My notes on Bo

Parashat Bo (Exodus 10:1-13:16)

Exodus 10

10:3   And Moses and Aaron came in unto Pharaoh, and said unto him, Thus saith the LORD God of the Hebrews, How long wilt thou refuse to humble thyself before me? let my people go, that they may serve me.

Comment: “let my people go”: This phrase also appeared in v.7:16, 8.1, 8:20, 9:1, which is also followed by “that they may serve me”. 

Why is the phrase “let my people go” often followed by the phrase “that they may serve me”? 

The goal of freedom from slavery, or salvation from hardship, is to serve Gd. When we are facing hardship we can pray for Gd’s salvation, so that we can serve Him freely and without worries. 

During the winter season of reading Exodus, I usually start to teach and become very busy. This year, in addition to current teaching and many other things, I am stressed with the need to prepare for a new course that I was not very familiar with, to be taught next quarter. I pray for Gd’s help and salvation, so that I can serve Him more freely and without worries.


Exodus 11

11:5   And all the firstborn in the land of Egypt shall die, from the first born of Pharaoh that sitteth upon his throne, even unto the firstborn of the maidservant that is behind the mill; and all the firstborn of beasts.

Comment: This is the ten plague. Previous plagues were less severe. They started from mere inconvenience (such as river water turned into blood and the need to dig for underground water), and progressed to death of cattle, to personal afflictions (such as sickness caused by boils, famine caused by locusts, and disability-like experiences caused by darkness), and now to death of people. 

If the first nine plagues wouldn’t work to change Pharaoh’s heart, why didn’t Gd directly start with the tenth plague of killing the Egyptian firstborns?

This can show to the readers that Gd doesn’t punish by killing people unnecessarily. We are therefore convinced that lesser punishments were not enough to change Pharaoh’s heart (or to prevent him from retracting).


Exodus 12

12:2   This month shall be unto you the beginning of months: it shall be the first month of the year to you.

Comment: “first month”: When is this biblical first month during the solar seasons? 

In Spring.  According to Exodus 34:18, “…  in the month Abib thou camest out from Egypt.” Abib means spring in Hebrew. This corresponds to March or April in Egypt. 

How do we know that the month in Bible is lunar and starts with the new moon? 

A month in Hebrew is “chodesh”, which is related to “new” (chadash). Only a lunar month starts with the new moon phase each month. A solar month such as January can start with any moon phase, which usually is not “new”. 
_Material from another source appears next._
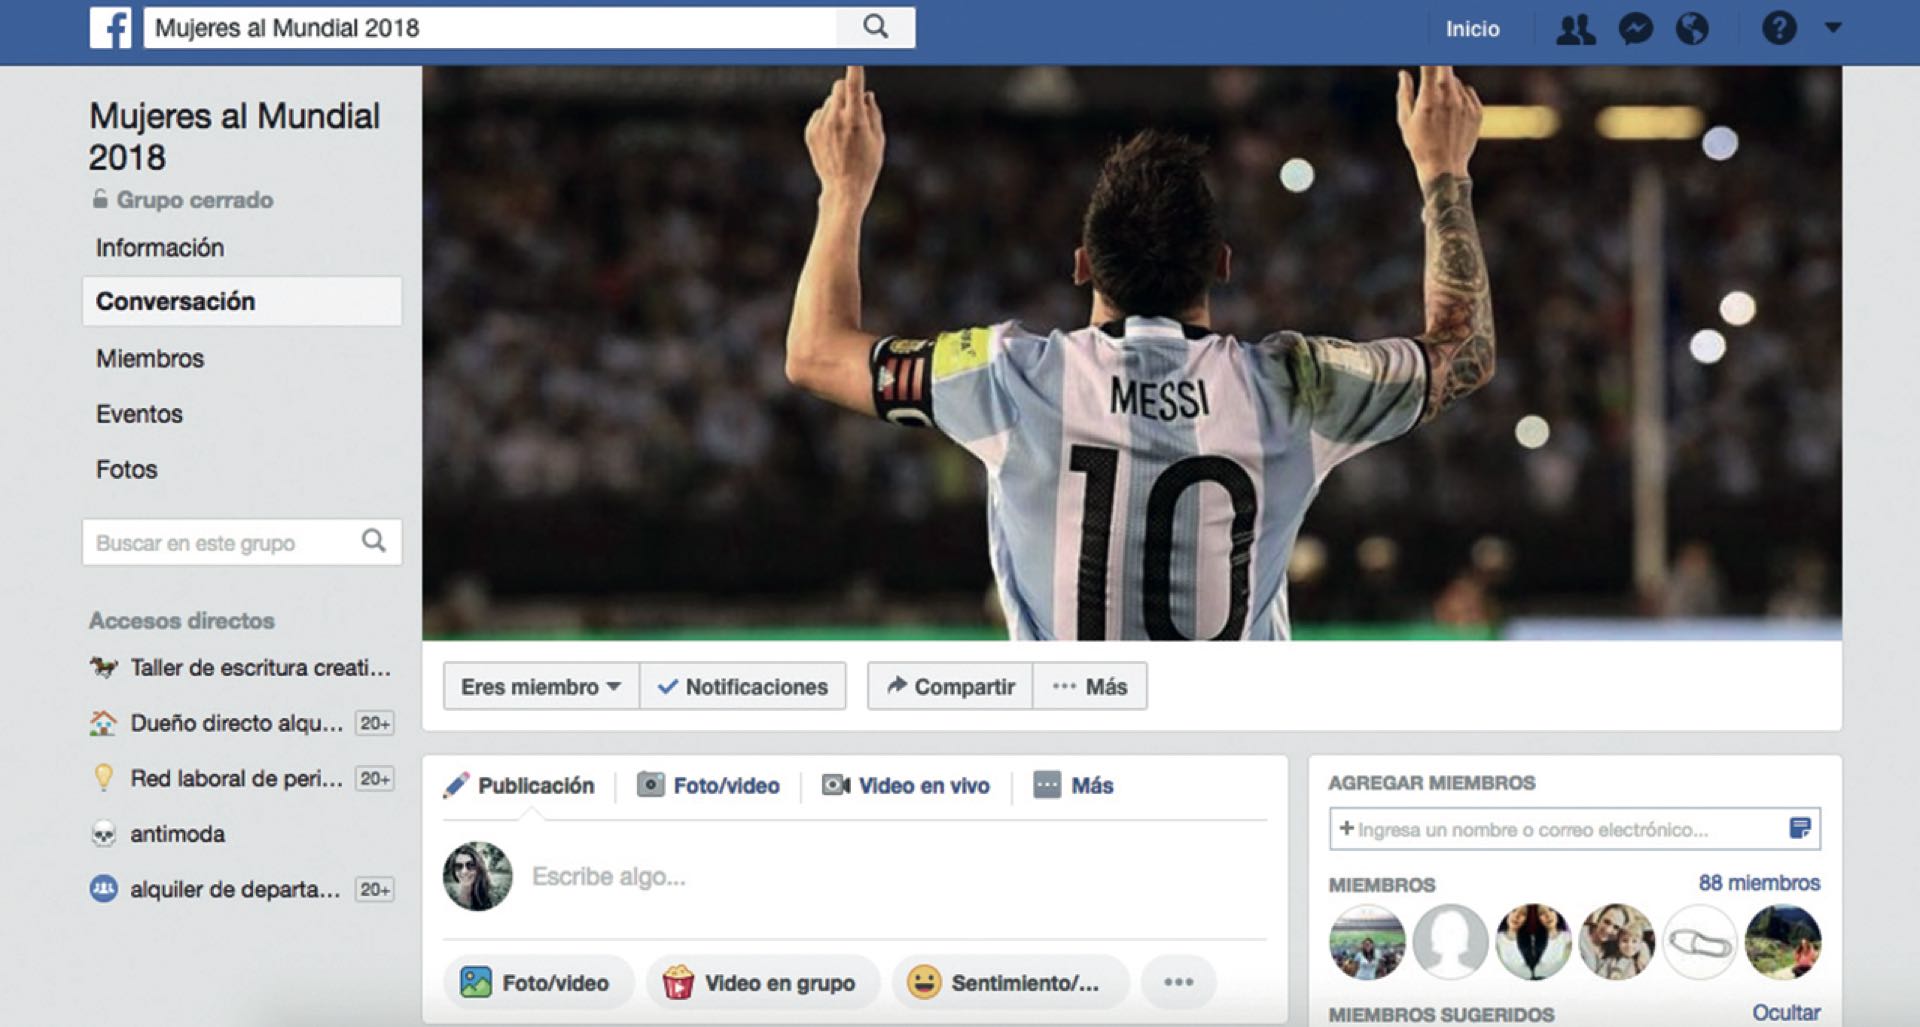Open friend requests icon
1920x1027 pixels.
click(x=1575, y=29)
The use of moon phases in the biblical calendar is also hinted at in Psalm 104:19, “He appointed the moon for seasons …”


Exodus 13

13:8   And thou shalt shew thy son in that day, saying, This is done because of that which the LORD did unto me when I came forth out of Egypt.

Comment: “in that day”: I believe this is on Passover each year, when celebrating the Exodus from Egypt. This is a command for all generations, since v.13:10 says “Thou shalt therefore keep this ordinance in his season from year to year.”
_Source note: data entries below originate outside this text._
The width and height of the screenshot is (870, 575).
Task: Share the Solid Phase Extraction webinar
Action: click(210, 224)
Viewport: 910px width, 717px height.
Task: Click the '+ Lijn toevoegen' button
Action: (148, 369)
“…did unto me … when I came forth out of Egypt.”: This is in first person singular “I”.

If I am a Jew, living many generations later,  did “I” really come “forth out of Egypt” personally?

The answer must be Yes, if the Bible tells only the truth.

It is difficult to understand how this is physically possible since a modern Jew wasn’t born yet at the time of Exodus, but when the Bible challenges our mundane way of thinking, it is very likely trying to help us think about what really matters. Maybe it is not the physical part of “I” that really matters. Maybe it is not the time difference of thousands of years that matters. 

Could it be that each Jewish soul, even before the formation of her future physical body that would “cloak” her, was carried out by the first generation when they exited Egypt? In any case, whether we could understand it or not, each Jew is commanded to regard himself as having experienced the exodus from Egypt personally. Some related links are:

For each Christian, is it also proper for him/her to think that “I came forth out of Egypt”? 

I think yes. Before Exodus, all Gd’s people were enslaved in Egypt, and Christianity was not developed until much later after Exodus. For a modern time Christian, this “I”, was chosen and predestined to be a member of Gd’s people, no matter where or when “I” would be born. Without Exodus, all Gd’ people would remain to be slaves in Egypt, then the soul of “I” would be “cloaked” by a physical body of an Israelite slave, suffering in Egypt. Exodus from Egypt has therefore changed the destiny of “I”, from a slave in Egypt, to be a free person. In this sense, I indeed “came forth out of Egypt”, due to what the LRD ”did unto me”: He did the miraculous Exodus from Egypt, for all future Gd’s people. (A related concept can be found from the Jewish Haggadah, which says that  “And if the Holy One, blessed be He, had not taken our ancestors from Egypt, behold we and our children and our children’s children would [all] be enslaved to Pharaoh in Egypt.”